Largely, microtransactions are inoffensive, but the sense of grind as players climb in level rank is inescapable, and the free-to-play cost of entry does feel like a way to build a large audience to which Apex Legends may incentivize a few premium purchases to accelerate the grind.
Summary – 7 / 10
Apex Legends is an inoffensive choice among many choices in the battle royale genre of shooter. The kinetic gameplay, harrowing gunfights, and compact play area leaves the game feeling less farcical than Fortnite but far less grave and weighty than PlayerUnknown’s Battlegrounds. The hero choices and marking systems give players a wide variety of communication methods that all of its nearest competitors entirely lack. Movement options and stellar sound design give the game a lot of polish, but the vaguely empty and built-by-committee world leaves it all feeling a little absent too.
Overall, it’s hard to fault Apex Legends, but it also feels like it was trying to be something else too and couldn’t quite bridge the gap. It is a fine game, one that will undoubtedly join an inescapable part of the streaming—and undoubtedly eSports—circuit. It just feels like there’s potential in all of the polish, just wasn’t given enough time to percolate and come out of the gate with something bigger.
- Tight mechanics and fast movement gives this small world an alluring immediacy.
- Familiarity gives the game a short learning curve.
- Exceptional sound design makes the world, its hazards, and other players instantly identifiable.
- Player markers give wide player communication options.
- Hero choice grants a variety to play unlike any in the genre.
- Giant water creatures southeast of the map! Look at them! They’re so big!

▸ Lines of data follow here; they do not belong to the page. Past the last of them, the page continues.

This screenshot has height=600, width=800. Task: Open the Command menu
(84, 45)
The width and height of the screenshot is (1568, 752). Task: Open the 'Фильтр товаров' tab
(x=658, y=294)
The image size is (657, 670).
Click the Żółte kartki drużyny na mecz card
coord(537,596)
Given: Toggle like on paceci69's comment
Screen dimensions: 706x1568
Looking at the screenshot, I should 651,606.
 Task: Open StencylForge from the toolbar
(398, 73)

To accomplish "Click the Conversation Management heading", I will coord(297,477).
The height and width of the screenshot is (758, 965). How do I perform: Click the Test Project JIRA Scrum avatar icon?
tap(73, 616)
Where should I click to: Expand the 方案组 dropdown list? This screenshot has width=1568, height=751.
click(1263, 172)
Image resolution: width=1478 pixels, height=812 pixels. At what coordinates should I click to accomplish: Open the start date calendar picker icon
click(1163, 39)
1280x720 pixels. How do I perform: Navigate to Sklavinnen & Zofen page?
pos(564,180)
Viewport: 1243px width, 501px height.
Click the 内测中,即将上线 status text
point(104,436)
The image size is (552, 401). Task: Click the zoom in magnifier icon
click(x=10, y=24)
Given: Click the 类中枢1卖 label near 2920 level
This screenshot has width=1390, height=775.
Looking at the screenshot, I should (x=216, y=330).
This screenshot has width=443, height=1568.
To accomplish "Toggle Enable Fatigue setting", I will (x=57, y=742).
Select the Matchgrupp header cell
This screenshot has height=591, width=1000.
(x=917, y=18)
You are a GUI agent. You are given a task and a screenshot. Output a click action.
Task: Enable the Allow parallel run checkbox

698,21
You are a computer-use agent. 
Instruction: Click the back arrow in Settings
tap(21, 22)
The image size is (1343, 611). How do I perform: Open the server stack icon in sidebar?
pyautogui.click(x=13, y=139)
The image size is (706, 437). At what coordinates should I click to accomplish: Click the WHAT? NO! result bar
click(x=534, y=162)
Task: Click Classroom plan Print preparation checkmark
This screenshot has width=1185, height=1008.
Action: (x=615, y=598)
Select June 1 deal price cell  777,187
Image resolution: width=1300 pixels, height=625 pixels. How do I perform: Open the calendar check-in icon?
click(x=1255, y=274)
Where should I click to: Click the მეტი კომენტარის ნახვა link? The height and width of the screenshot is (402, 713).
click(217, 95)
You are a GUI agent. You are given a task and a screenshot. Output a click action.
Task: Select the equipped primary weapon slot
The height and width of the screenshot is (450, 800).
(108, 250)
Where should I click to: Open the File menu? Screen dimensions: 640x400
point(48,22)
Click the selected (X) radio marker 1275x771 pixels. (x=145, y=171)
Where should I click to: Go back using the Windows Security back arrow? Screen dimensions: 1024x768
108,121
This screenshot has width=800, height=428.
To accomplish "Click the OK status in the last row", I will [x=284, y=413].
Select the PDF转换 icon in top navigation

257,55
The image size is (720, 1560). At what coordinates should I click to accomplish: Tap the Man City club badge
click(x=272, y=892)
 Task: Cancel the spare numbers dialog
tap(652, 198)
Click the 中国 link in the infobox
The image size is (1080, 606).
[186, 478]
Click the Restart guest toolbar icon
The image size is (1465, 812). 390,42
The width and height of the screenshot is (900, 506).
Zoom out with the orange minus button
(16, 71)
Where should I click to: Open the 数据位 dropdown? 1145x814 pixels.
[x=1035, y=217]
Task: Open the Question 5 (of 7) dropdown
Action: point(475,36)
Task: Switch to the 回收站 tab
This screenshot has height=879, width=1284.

- A drab world design leaves the map feeling like a world put together of pre-built construction brick buildings.
- The high-speed movement comes with a painful gumminess for even slightly bungled inputs, magnifying the terminality of battle royale games’ progression.
- Good communication options don’t make up for the lack of ability to organize in-game, without an in-game system to add friends, make clans or guilds, or report jerks.
- Squads-only game mode limits single person options to luck of the draw.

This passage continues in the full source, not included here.